Lateral view of thoracic spine in Case E.H.

Fig. 161. Lateral view of thoracic spine in Case E.H. at time of admission, showing extensive metastatic involvement of vertebrae with collapse of fifth and ninth vertebrae.

A hydropersulfide preparation with 0.5% sulfur was administered in doses ranging from several drops by mouth to 1 cc. twice a day intramuscularly. Sodium thiosulfate in a 10% aqueous solution was given at the same time by mouth, and after a few weeks a 4% solution administered intramuscularly was substituted and was given in increasing doses up to as much as 11 cc. every few hours. For a short period, colloidal sulfur was administered in doses of 100 mgm. orally every three hours.

During the first few weeks, with small oral doses of sulfur in oil and sodium thiosulfate, there was no evidence of improvement. 2 cc. doses of sodium thiosulfate provided definite pain relief for a short time after each injection and the gradual increase of the individual dose to 11 cc. over a twelve week period gave complete pain relief. During this time, the patient's general condition improved rapidly. Motion and sensation returned to the toes, feet and finally to the whole leg. By April, the patient was able to sit out of bed. By the end of May, she was ambulatory without requiring a brace or cane. Her only complaint was a mild facial acne that developed during the course of treatment.

Anteroposterior view of left shoulder region in Case E.H.

Fig. 162. Anteroposterior view of left shoulder region in Case E.H. four months after stopping testostercne and X ray therapy at time of admission, showing involvement of entire left clavicle and continued spread in left seventh and eighth ribs pos teriorly.

Radiographic examinations were made at the beginning of treatment and each month thereafter. At the beginning, four months after the last X ray treatment and doses of testosterone, osteolytic metastases were observed in all the vertebrae of the cervical spine and the bodies of the lower thoracic and lumbar vertebrae, with compression fractures of the third, fifth and ninth thoracic vertebrae. The entire pelvis was involved (Fig. 163) and there was destruction throughout the entire length of the left clavicle, in the left acromial process, both humeri and several ribs on the left side. (Fig. 162) Vascular markings were moderately increased in both lung fields.

Anteroposterior view of pelvis and upper 1/3 of both femurs in Case E.H

Fig. 163. Anteroposterior view of pelvis and upper 1/3 of both femurs in Case E.H. at time of admission, showing widespread osteolytic process.

Lateral view of thoracic spine in Case E.H. four months after beginning of treatment

Fig. 164. Lateral view of thoracic spine in Case E.H. four months after beginning of treatment, showing considerable bone regeneration in all vertebrae.

Comparison with previous films showed definite evidence of continued spread of the metastatic process.
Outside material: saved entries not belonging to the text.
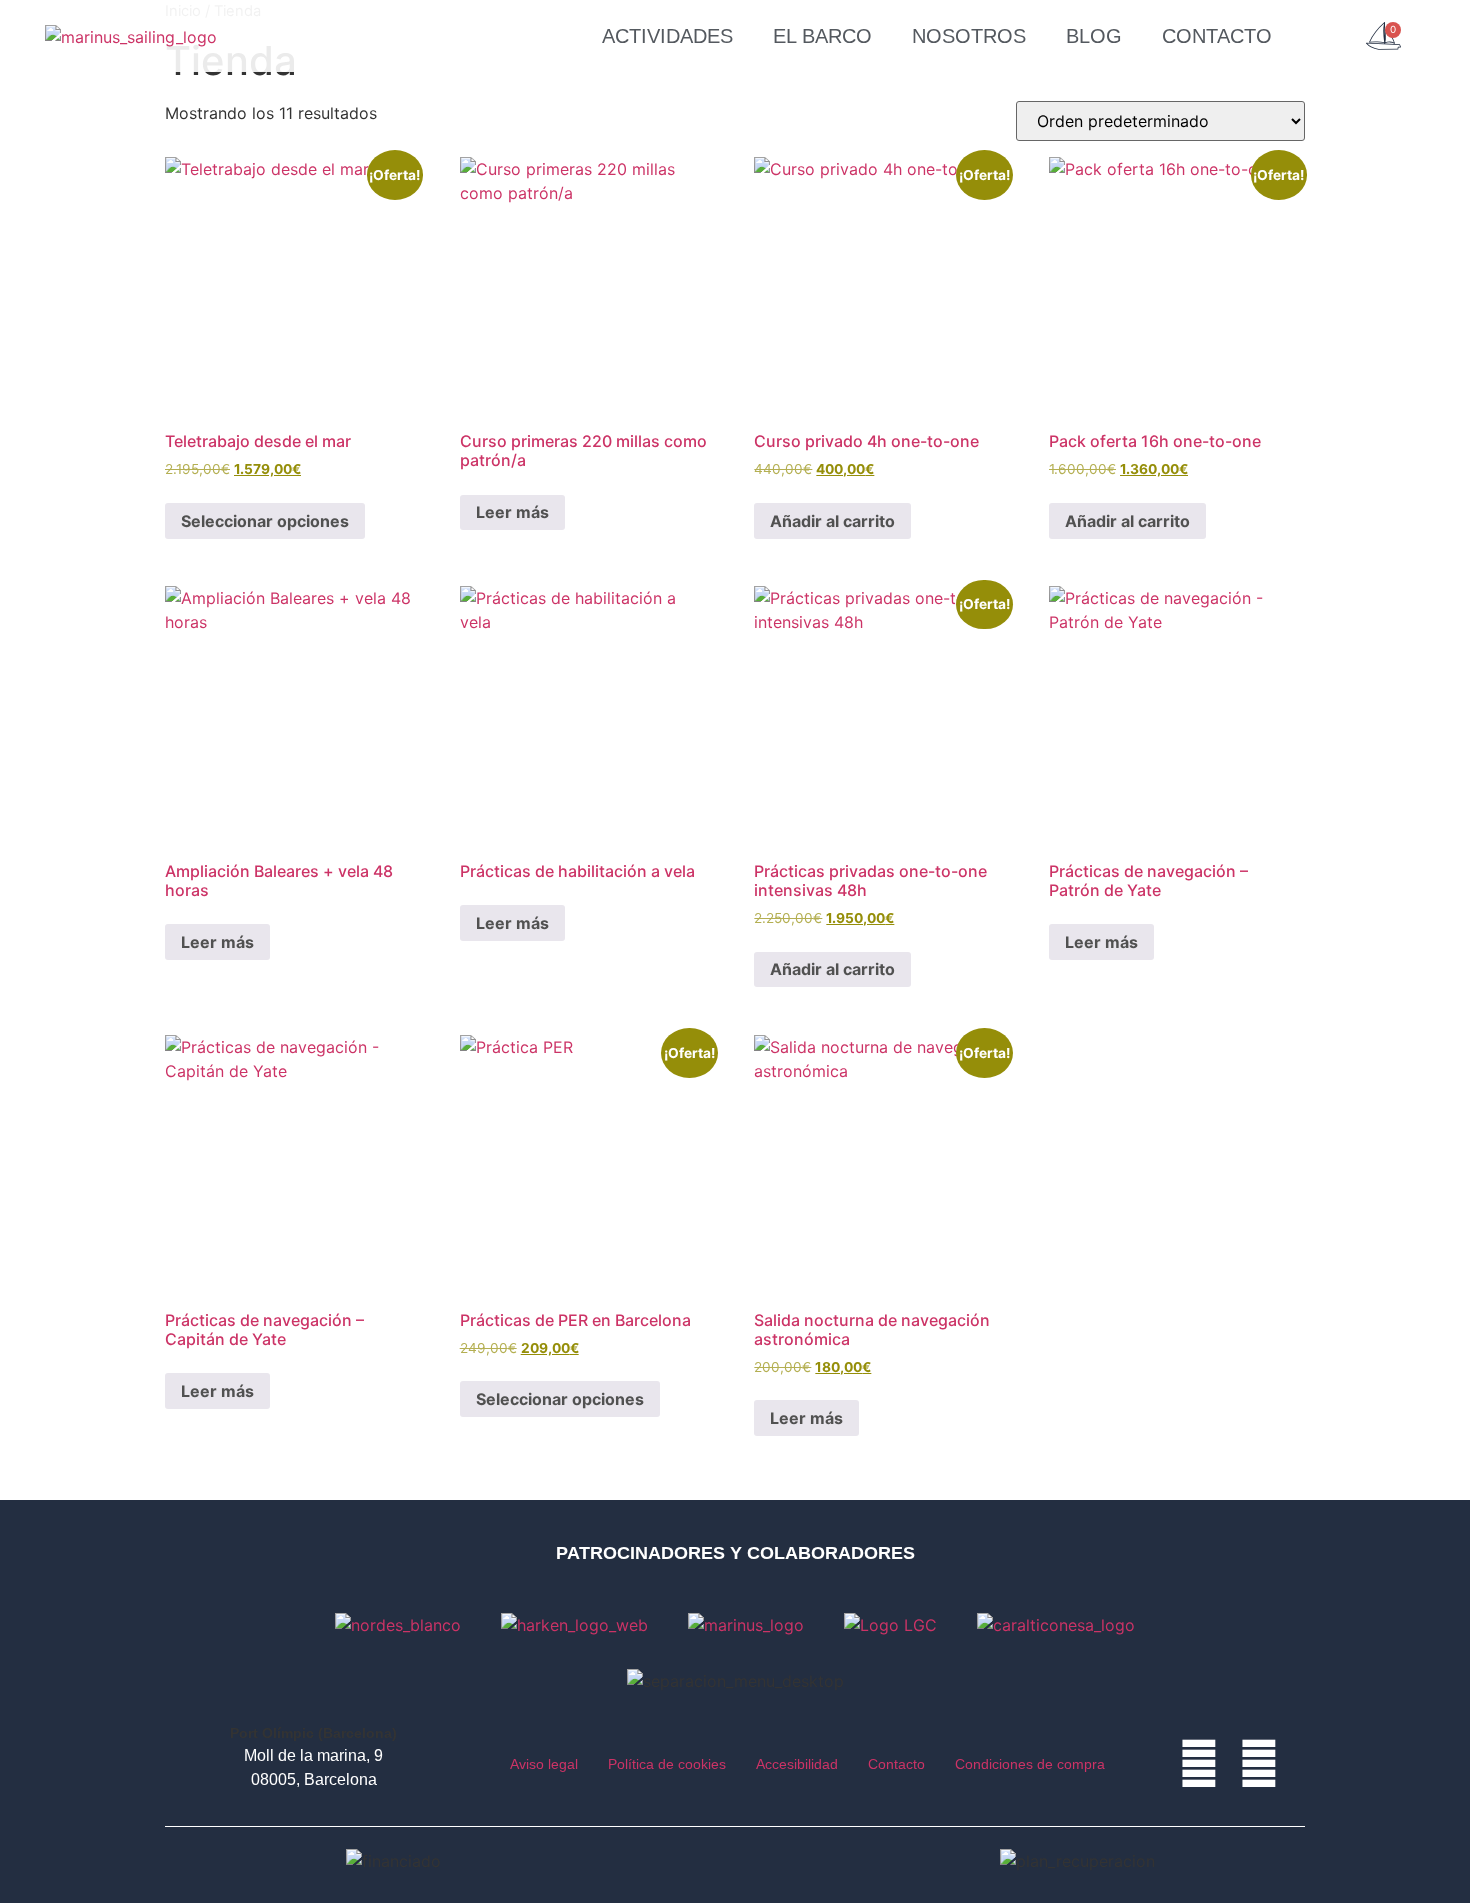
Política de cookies (667, 1764)
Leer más (512, 512)
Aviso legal (544, 1764)
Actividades (667, 36)
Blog (1094, 36)
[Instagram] (1259, 1764)
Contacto (1217, 36)
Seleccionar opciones (265, 521)
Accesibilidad (797, 1764)
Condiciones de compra (1030, 1764)
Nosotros (969, 36)
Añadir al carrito (832, 521)
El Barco (822, 36)
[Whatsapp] (1199, 1764)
Films in February showed no change, but in March, slight regressive changes were observed, especially in the left clavicle, left humerus and pelvis. During this time the urine became acid and remained so almost continuously. In April regressive changes were observed in the ribs, pelvis, femurs and left shoulder girdle. Elsewhere no further involvement was noted.

Anteroposterior view of left shoulder region in Case E.H.
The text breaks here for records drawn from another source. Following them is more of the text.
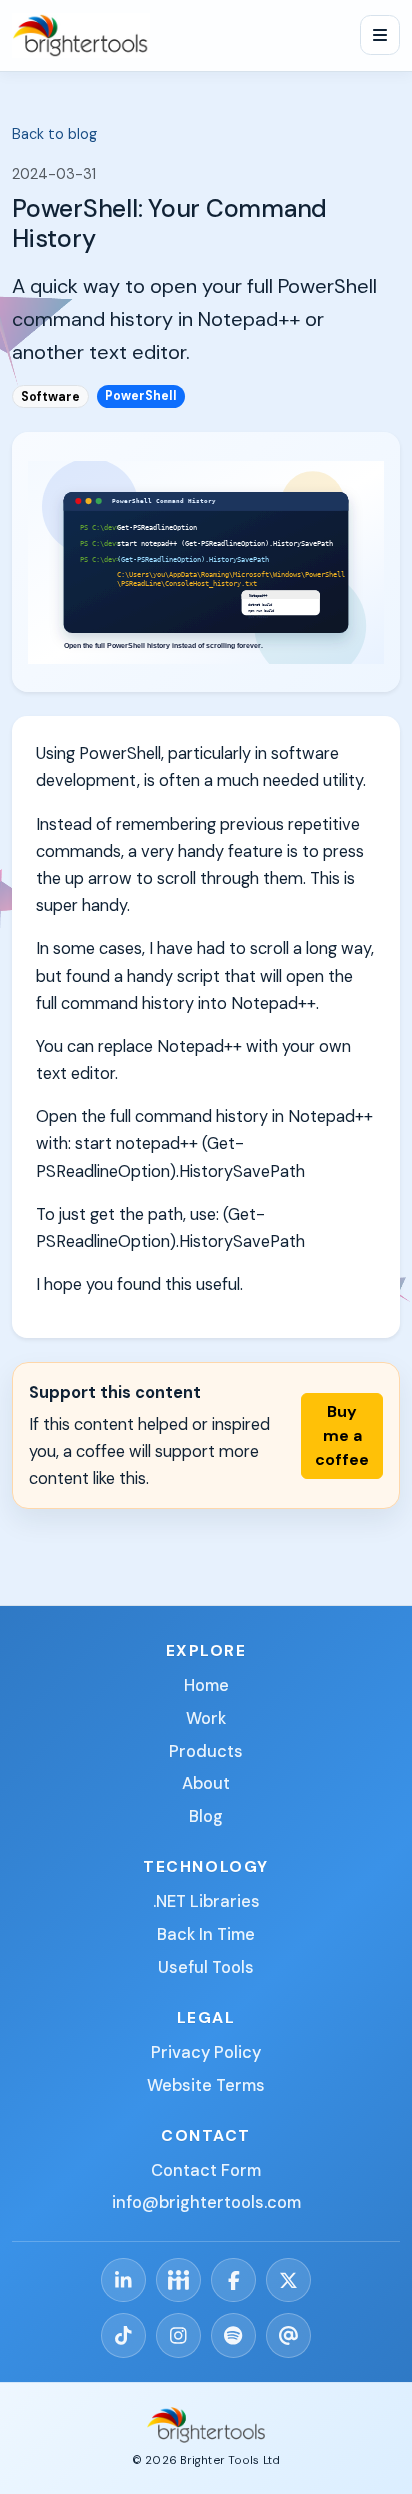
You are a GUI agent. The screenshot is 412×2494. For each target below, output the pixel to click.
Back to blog (54, 134)
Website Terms (206, 2085)
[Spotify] (233, 2335)
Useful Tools (206, 1967)
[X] (288, 2280)
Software (50, 397)
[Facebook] (233, 2280)
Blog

Fig. 165. Anteroposterior view of left shoulder region in Case E.H. four months after beginning of therapy, showing considerable repair of left clavicular and rib lesions.

In July 1949, regressive changes were found to be continuing in all the involved bones. (Figs. 164,165,166)

At this time, all medication was discontinued and the patient returned home. In August, the patient again complained of pain in the back, right thigh and left shoulder, and had increasing trouble walking because of difficulty in moving the right leg. The urinary pH again was alkaline. Sodium thiosulfate and sulfur in oil again were administered with relief of pain and considerable improvement in the ability to walk. A few months later the patient had a stroke from which she died in a few days.

Anteroposterior view of pelvis and upper 1/3 of both femurs in Case E.H

Fig. 166. Anteroposterior view of pelvis and upper 1/3 of both femurs in Case E.H. four months after beginning of treatment, showing considerable bone repair.